*Requirement:*
Please copy out the following lines word for word, keeping every character unchanged.

<<<<

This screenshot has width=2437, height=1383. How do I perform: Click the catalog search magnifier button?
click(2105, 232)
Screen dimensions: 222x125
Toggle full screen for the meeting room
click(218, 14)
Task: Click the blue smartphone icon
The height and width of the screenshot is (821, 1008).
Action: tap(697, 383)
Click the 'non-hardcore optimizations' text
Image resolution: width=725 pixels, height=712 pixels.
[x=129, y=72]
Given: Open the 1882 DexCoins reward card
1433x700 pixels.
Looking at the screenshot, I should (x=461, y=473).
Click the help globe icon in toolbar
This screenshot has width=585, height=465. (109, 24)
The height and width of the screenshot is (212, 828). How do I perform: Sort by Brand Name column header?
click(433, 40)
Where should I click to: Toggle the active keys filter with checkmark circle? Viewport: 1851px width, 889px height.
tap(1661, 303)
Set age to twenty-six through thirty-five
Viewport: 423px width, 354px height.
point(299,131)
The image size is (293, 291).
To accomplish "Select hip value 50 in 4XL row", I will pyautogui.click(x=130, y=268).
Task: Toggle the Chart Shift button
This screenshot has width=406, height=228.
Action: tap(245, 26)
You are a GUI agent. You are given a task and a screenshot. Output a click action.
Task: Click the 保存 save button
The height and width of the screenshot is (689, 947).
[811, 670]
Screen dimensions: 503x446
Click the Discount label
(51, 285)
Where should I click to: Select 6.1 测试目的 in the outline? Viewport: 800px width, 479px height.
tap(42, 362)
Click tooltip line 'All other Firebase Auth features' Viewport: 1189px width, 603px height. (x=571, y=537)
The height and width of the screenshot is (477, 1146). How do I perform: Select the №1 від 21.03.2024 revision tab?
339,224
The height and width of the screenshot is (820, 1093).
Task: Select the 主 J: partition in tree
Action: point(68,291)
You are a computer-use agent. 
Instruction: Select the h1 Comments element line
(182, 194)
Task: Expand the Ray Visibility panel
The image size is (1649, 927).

>>>>

*Problem solution:*
This screenshot has width=2437, height=1383. How do I perform: Click the catalog search magnifier button?
click(2105, 232)
Screen dimensions: 222x125
Toggle full screen for the meeting room
click(218, 14)
Task: Click the blue smartphone icon
The height and width of the screenshot is (821, 1008).
Action: tap(697, 383)
Click the 'non-hardcore optimizations' text
Image resolution: width=725 pixels, height=712 pixels.
[x=129, y=72]
Given: Open the 1882 DexCoins reward card
1433x700 pixels.
Looking at the screenshot, I should (x=461, y=473).
Click the help globe icon in toolbar
This screenshot has width=585, height=465. (109, 24)
The height and width of the screenshot is (212, 828). How do I perform: Sort by Brand Name column header?
click(433, 40)
Where should I click to: Toggle the active keys filter with checkmark circle? Viewport: 1851px width, 889px height.
tap(1661, 303)
Set age to twenty-six through thirty-five
Viewport: 423px width, 354px height.
point(299,131)
The image size is (293, 291).
To accomplish "Select hip value 50 in 4XL row", I will pyautogui.click(x=130, y=268).
Task: Toggle the Chart Shift button
This screenshot has width=406, height=228.
Action: tap(245, 26)
You are a GUI agent. You are given a task and a screenshot. Output a click action.
Task: Click the 保存 save button
The height and width of the screenshot is (689, 947).
[811, 670]
Screen dimensions: 503x446
Click the Discount label
(51, 285)
Where should I click to: Select 6.1 测试目的 in the outline? Viewport: 800px width, 479px height.
tap(42, 362)
Click tooltip line 'All other Firebase Auth features' Viewport: 1189px width, 603px height. (x=571, y=537)
The height and width of the screenshot is (477, 1146). How do I perform: Select the №1 від 21.03.2024 revision tab?
339,224
The height and width of the screenshot is (820, 1093).
Task: Select the 主 J: partition in tree
Action: point(68,291)
You are a computer-use agent. 
Instruction: Select the h1 Comments element line
(182, 194)
Task: Expand the Ray Visibility panel
The image size is (1649, 927).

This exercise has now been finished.